Der in diesem Jahr verstorbene Adolf Lohmann übernahm die Gestaltung des Gemäldes. Auf dem Kunstwerk fügte Lohmann alte Borbecker Motive zusammen: Zu sehen sind unter anderem Schloß Borbeck, St. Dionysius, der Steenkamp Hof, Schacht Kronprinz und Vossgätters Mühle. Das Gemälde entstand über acht Monate in der Alten Cuesterey: „Das war eine sehr schöne Zeit“, erinnert sich Becker, „die Leute kamen, haben Lohmann über die Schulter geschaut und sind mit ihm ins Gespräch gekommen.“ Am 12. April 2001 wurde der sanierte Bahnhof unter Anwesenheit des damaligen Oberbürgermeisters Wolfgang Reiniger eingeweiht.

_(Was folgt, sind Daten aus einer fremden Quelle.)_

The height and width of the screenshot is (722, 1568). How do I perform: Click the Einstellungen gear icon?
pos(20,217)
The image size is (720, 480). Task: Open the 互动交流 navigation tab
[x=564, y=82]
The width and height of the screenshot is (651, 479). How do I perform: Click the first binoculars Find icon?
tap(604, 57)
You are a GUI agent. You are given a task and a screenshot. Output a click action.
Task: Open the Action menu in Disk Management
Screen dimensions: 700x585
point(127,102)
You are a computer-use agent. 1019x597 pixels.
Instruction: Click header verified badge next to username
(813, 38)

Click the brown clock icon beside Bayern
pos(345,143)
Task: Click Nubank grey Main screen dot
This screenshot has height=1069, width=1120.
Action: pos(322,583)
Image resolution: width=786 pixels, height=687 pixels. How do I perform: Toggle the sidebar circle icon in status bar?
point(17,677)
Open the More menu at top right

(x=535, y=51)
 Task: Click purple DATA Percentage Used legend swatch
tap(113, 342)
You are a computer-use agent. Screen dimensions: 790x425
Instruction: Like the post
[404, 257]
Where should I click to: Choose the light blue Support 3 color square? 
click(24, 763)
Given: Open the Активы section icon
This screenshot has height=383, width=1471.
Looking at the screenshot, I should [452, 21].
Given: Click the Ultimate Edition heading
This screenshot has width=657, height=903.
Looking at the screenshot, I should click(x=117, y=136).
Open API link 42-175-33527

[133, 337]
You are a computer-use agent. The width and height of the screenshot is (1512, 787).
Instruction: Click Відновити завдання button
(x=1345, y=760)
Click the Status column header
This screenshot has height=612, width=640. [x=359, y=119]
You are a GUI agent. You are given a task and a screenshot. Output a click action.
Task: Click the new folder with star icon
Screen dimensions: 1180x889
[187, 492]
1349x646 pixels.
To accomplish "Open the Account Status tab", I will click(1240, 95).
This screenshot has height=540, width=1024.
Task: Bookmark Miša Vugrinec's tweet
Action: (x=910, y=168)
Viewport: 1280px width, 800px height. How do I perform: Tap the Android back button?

Bahnhof wirft Bild auf den Stadtteil
Wo früher die Wartehallen für Fahrgäste 1. und 2. Klasse waren, ist heute Zug um Zug. Wo früher der Nichtraucher-Bereich war, ist heute die Taxi-Zentrale. Ab und an gibt es in der Bahnhofshalle Konzerte, Veranstaltungen oder Ausstellungen: „Wer die Halle dafür nutzen möchte, soll sich gerne melden. Es kostet kein Geld“, lädt Becker ein. Dabei führt der Bahnhofs-Besitzer einen täglichen Kampf gegen Vandalismus: „Es ist traurig. Wir machen den Bahnhof jede Woche einige Male sauber, sonst sähe es dort schlimmer aus. Wir haben da vier Abfallkörbe drin und die Leute schmeißen es trotzdem daneben.“ Becker ist von seiner Investition aber bis heute überzeugt: „Der Bahnhof ist positiv für den Stadtteil. Und wenn Leute kommen, sind sie vom Bahnhof immer beeindruckt.“ Kein Wunder, schließlich bietet er einen wirklich pompösen Empfang in Borbeck.